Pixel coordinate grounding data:
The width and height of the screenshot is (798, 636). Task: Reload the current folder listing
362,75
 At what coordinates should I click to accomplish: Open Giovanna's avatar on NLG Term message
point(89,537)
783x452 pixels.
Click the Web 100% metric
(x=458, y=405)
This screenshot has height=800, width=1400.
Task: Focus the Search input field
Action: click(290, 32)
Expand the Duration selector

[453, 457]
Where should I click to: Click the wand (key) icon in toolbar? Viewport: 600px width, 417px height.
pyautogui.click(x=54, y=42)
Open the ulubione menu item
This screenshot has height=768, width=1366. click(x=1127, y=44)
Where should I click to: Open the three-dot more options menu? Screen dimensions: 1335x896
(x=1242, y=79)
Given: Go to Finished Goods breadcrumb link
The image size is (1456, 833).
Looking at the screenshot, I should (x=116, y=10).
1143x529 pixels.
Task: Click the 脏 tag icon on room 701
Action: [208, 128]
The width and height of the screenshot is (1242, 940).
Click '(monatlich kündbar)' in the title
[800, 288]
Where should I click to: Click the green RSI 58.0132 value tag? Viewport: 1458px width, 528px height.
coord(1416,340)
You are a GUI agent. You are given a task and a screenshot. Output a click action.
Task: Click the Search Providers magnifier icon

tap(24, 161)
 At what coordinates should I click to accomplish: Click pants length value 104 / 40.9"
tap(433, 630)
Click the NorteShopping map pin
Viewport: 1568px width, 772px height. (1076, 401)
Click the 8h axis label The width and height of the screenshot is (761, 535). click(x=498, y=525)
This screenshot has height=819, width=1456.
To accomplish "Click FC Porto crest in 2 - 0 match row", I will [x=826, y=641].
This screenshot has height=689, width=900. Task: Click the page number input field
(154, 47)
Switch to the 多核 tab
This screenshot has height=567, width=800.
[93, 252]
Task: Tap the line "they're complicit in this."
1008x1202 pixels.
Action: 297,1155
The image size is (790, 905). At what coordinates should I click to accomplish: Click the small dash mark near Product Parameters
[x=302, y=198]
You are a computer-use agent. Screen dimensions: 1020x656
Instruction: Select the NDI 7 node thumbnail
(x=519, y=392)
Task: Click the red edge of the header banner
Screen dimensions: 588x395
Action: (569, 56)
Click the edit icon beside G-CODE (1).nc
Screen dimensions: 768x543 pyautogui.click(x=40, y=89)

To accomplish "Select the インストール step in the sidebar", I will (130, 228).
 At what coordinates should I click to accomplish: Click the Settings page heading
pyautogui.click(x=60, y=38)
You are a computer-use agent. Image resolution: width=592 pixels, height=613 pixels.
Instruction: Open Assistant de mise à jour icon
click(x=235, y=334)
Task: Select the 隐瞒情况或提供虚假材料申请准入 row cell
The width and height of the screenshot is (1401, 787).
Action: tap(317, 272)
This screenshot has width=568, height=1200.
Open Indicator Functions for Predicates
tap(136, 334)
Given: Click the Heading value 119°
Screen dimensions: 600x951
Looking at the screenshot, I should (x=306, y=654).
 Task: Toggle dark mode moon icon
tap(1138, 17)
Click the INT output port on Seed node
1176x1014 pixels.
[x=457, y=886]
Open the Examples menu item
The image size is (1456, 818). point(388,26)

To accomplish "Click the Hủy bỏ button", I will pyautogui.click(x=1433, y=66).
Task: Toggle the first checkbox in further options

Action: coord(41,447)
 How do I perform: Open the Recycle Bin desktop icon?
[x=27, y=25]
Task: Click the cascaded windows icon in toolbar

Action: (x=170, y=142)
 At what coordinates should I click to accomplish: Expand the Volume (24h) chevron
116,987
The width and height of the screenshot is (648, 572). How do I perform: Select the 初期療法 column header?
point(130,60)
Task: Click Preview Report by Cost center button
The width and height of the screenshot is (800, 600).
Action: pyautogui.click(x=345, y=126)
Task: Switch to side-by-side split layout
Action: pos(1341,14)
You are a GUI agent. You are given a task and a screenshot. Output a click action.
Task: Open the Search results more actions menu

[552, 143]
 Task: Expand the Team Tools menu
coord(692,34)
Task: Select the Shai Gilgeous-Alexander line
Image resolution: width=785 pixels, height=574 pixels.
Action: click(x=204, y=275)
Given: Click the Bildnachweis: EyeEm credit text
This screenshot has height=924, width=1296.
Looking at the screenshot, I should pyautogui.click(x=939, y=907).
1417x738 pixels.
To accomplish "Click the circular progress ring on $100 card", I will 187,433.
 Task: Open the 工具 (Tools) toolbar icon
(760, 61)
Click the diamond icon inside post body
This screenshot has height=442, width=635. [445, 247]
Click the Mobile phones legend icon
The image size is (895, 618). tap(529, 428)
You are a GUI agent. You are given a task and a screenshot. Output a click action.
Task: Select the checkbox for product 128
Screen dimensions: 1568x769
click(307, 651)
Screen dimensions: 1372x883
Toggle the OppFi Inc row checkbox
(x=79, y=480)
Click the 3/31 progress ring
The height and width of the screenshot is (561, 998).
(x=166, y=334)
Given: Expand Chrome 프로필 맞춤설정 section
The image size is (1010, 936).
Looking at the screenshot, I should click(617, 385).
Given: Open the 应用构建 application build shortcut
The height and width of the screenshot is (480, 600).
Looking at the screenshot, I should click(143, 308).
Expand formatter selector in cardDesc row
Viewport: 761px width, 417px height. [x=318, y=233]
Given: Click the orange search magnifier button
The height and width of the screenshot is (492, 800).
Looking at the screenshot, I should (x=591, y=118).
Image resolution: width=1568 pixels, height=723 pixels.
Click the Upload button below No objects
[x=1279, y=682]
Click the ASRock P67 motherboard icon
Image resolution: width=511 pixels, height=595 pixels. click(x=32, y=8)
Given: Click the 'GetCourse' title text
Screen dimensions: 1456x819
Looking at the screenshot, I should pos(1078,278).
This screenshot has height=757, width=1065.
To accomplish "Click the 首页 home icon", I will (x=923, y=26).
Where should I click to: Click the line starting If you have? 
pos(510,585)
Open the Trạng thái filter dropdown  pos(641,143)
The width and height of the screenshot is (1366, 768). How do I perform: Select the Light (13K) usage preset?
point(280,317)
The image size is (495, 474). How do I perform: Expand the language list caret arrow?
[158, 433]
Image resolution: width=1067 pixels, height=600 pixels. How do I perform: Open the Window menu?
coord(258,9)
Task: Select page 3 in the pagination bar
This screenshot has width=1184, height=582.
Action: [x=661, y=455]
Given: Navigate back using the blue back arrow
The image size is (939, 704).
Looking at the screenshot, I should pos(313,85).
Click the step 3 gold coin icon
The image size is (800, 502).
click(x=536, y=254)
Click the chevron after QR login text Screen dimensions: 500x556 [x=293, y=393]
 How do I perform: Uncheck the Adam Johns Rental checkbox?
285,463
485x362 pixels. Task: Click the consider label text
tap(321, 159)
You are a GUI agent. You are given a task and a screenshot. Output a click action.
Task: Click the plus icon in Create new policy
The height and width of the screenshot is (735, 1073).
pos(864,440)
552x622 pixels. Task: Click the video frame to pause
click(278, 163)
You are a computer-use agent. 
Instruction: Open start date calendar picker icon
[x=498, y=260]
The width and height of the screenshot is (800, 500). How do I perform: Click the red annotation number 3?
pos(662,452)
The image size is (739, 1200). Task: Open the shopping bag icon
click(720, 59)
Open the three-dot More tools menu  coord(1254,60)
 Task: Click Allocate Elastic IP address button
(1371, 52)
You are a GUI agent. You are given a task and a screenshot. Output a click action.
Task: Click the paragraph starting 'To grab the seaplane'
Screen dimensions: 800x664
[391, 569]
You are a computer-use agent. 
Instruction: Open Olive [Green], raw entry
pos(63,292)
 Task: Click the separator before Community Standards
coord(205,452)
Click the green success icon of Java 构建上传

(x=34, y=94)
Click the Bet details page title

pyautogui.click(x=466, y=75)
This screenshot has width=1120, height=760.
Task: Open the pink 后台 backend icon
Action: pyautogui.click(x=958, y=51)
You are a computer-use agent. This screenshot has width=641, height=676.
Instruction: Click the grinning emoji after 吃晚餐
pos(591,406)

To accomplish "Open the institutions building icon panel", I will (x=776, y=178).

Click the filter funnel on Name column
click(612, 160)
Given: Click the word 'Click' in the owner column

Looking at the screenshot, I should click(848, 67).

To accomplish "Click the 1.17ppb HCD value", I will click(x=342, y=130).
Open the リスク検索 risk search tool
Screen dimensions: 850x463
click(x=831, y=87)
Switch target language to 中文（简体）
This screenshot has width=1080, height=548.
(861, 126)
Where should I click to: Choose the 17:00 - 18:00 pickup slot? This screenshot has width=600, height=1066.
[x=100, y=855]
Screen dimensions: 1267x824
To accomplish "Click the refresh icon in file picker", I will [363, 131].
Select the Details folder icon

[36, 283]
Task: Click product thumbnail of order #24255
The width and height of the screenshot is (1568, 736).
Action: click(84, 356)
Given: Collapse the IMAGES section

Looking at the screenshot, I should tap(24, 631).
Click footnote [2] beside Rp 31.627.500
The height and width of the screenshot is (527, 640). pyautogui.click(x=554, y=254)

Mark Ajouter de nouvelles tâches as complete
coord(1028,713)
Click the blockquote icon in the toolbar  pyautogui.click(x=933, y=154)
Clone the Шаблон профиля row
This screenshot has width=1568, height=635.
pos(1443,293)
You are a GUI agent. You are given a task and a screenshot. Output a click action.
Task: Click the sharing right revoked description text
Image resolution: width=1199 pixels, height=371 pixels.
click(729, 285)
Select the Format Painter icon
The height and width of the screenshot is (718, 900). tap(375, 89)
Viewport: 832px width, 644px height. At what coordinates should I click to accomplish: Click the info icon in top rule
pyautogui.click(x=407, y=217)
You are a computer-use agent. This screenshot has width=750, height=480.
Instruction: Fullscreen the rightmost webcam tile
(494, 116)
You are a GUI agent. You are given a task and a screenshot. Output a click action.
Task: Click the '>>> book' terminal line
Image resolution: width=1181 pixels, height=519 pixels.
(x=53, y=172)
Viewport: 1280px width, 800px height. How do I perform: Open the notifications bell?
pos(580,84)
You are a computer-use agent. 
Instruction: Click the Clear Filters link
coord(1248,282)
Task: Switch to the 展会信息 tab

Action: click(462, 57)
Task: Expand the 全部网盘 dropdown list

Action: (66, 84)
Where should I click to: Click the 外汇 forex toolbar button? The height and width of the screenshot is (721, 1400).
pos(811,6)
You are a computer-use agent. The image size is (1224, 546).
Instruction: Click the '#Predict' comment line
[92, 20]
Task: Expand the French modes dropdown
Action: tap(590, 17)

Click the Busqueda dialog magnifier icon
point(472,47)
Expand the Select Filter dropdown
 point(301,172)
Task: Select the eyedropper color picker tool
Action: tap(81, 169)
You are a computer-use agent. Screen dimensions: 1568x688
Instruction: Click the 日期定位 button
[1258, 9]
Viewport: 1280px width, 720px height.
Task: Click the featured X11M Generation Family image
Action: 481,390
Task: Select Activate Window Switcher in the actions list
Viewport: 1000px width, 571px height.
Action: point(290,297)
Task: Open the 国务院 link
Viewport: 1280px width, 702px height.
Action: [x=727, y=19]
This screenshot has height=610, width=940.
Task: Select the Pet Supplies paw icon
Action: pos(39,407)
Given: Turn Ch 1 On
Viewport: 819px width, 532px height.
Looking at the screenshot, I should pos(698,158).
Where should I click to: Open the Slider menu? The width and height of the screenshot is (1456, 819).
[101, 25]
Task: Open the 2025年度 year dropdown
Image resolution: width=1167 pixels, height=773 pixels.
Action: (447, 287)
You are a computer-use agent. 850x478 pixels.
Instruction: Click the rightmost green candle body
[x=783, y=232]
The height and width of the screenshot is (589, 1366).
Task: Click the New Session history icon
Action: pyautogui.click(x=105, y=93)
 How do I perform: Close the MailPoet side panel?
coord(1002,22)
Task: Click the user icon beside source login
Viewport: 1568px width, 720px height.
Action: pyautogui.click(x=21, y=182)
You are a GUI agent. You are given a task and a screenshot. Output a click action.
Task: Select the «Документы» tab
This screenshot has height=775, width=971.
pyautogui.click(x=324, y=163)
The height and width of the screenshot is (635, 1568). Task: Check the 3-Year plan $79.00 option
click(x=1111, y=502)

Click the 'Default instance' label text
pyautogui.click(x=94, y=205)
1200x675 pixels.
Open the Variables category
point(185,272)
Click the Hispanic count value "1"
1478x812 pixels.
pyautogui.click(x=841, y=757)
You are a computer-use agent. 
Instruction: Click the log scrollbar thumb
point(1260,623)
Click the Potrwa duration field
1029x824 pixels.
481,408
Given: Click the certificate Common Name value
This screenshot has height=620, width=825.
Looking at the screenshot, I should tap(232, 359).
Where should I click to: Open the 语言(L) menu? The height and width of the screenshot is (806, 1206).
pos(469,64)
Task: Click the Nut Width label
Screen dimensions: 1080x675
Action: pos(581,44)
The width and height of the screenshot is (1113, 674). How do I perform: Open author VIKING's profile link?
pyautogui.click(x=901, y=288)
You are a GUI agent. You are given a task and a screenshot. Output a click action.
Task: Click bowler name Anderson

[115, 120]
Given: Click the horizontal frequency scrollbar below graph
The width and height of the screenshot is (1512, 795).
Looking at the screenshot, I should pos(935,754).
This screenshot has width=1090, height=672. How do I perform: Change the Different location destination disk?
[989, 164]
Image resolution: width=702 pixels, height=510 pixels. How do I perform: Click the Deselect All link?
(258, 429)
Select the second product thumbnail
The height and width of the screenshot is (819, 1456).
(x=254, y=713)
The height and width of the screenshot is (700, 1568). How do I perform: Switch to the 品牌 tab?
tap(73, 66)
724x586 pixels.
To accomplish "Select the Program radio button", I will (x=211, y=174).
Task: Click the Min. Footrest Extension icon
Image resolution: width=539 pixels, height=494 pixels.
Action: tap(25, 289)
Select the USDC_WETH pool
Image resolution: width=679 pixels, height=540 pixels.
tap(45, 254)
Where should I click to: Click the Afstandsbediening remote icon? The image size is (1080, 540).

■ WHAT THE TASK ASKS ■
Up to and including the line with "Task: Tap the", write out the records above exactly, starting from their first line.

■ WORKED SOLUTION ■
The width and height of the screenshot is (798, 636). Task: Reload the current folder listing
362,75
 At what coordinates should I click to accomplish: Open Giovanna's avatar on NLG Term message
point(89,537)
783x452 pixels.
Click the Web 100% metric
(x=458, y=405)
This screenshot has height=800, width=1400.
Task: Focus the Search input field
Action: click(290, 32)
Expand the Duration selector

[453, 457]
Where should I click to: Click the wand (key) icon in toolbar? Viewport: 600px width, 417px height.
pyautogui.click(x=54, y=42)
Open the ulubione menu item
This screenshot has height=768, width=1366. click(x=1127, y=44)
Where should I click to: Open the three-dot more options menu? Screen dimensions: 1335x896
(x=1242, y=79)
Given: Go to Finished Goods breadcrumb link
The image size is (1456, 833).
Looking at the screenshot, I should (x=116, y=10).
1143x529 pixels.
Task: Click the 脏 tag icon on room 701
Action: [208, 128]
The width and height of the screenshot is (1242, 940).
Click '(monatlich kündbar)' in the title
[800, 288]
Where should I click to: Click the green RSI 58.0132 value tag? Viewport: 1458px width, 528px height.
coord(1416,340)
You are a GUI agent. You are given a task and a screenshot. Output a click action.
Task: Click the Search Providers magnifier icon

tap(24, 161)
 At what coordinates should I click to accomplish: Click pants length value 104 / 40.9"
tap(433, 630)
Click the NorteShopping map pin
Viewport: 1568px width, 772px height. (1076, 401)
Click the 8h axis label The width and height of the screenshot is (761, 535). click(x=498, y=525)
This screenshot has height=819, width=1456.
To accomplish "Click FC Porto crest in 2 - 0 match row", I will [x=826, y=641].
This screenshot has height=689, width=900. Task: Click the page number input field
(154, 47)
Switch to the 多核 tab
This screenshot has height=567, width=800.
[93, 252]
Task: Tap the line "they're complicit in this."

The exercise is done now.